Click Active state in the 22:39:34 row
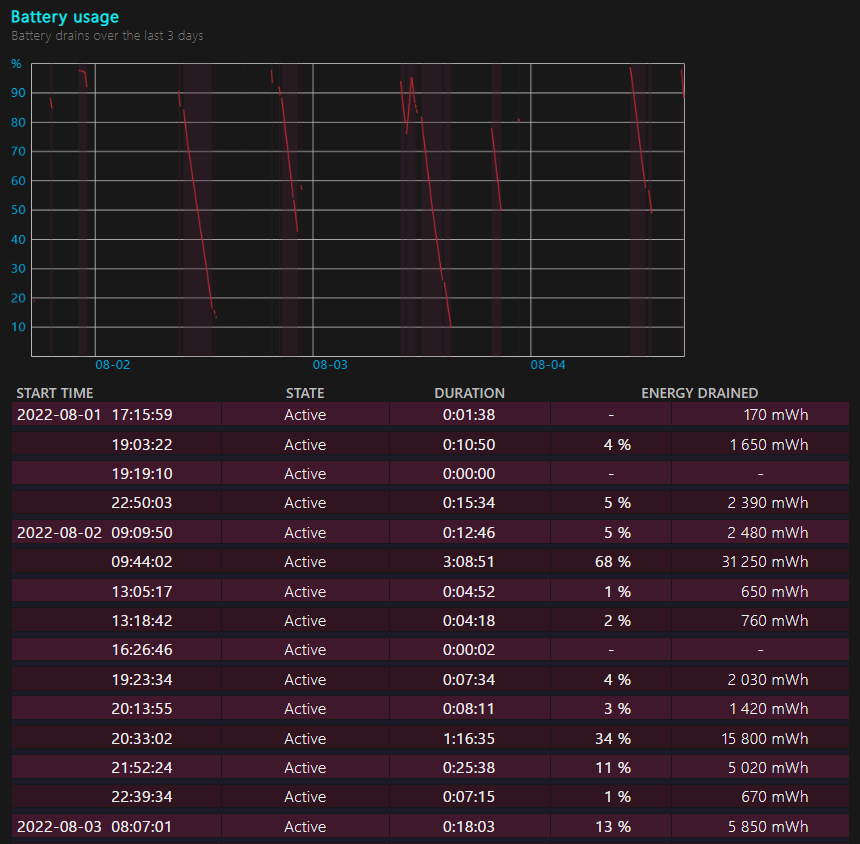 305,797
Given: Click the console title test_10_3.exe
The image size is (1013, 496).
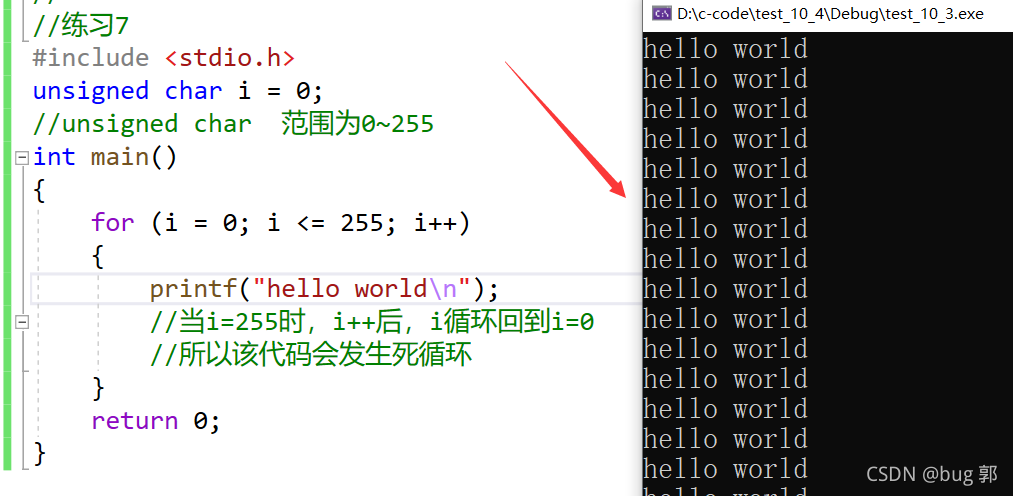Looking at the screenshot, I should [830, 14].
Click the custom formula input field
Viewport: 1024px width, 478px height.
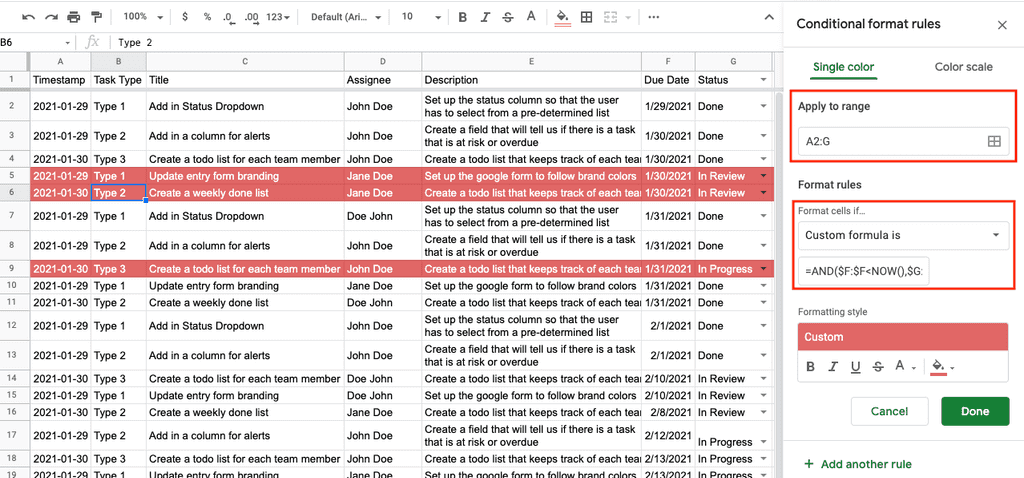(x=865, y=271)
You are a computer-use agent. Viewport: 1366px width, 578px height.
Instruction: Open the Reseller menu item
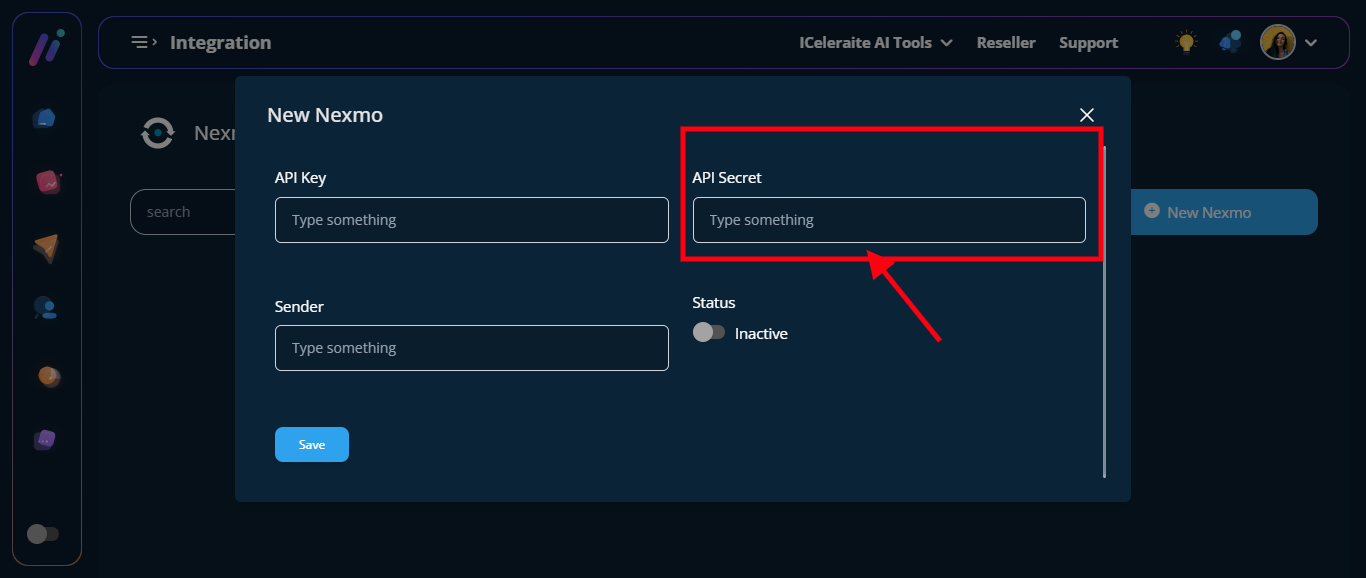point(1005,43)
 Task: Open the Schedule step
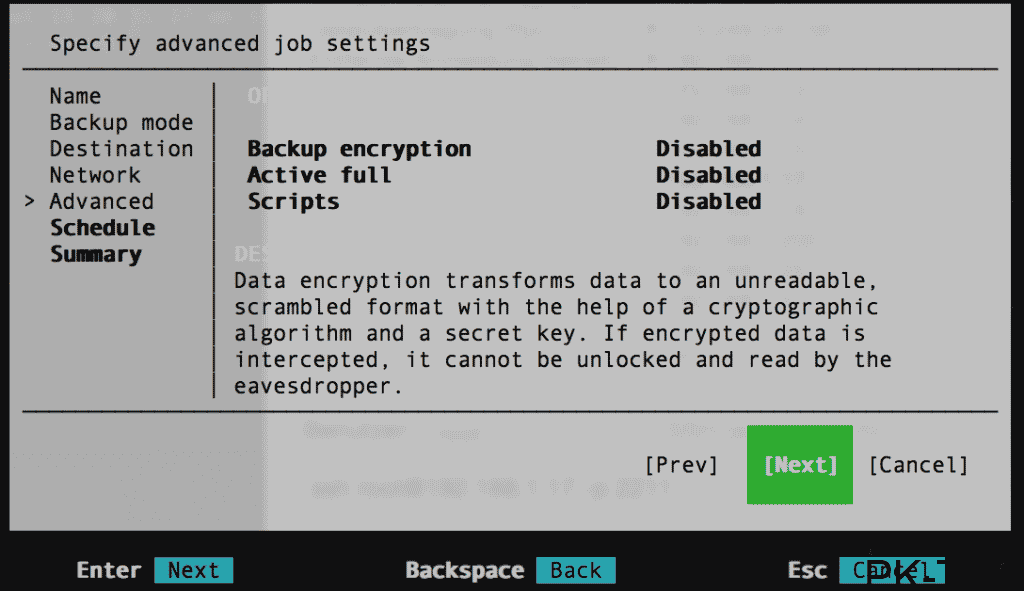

*What you have to do*:
From the line with "Instruction: Open the Reseller menu item" down to the end of the entries, retype each line exactly as written, but drop the pictures.

*Exercise answer*:
Instruction: Open the Reseller menu item
point(1005,43)
 Task: Open the Schedule step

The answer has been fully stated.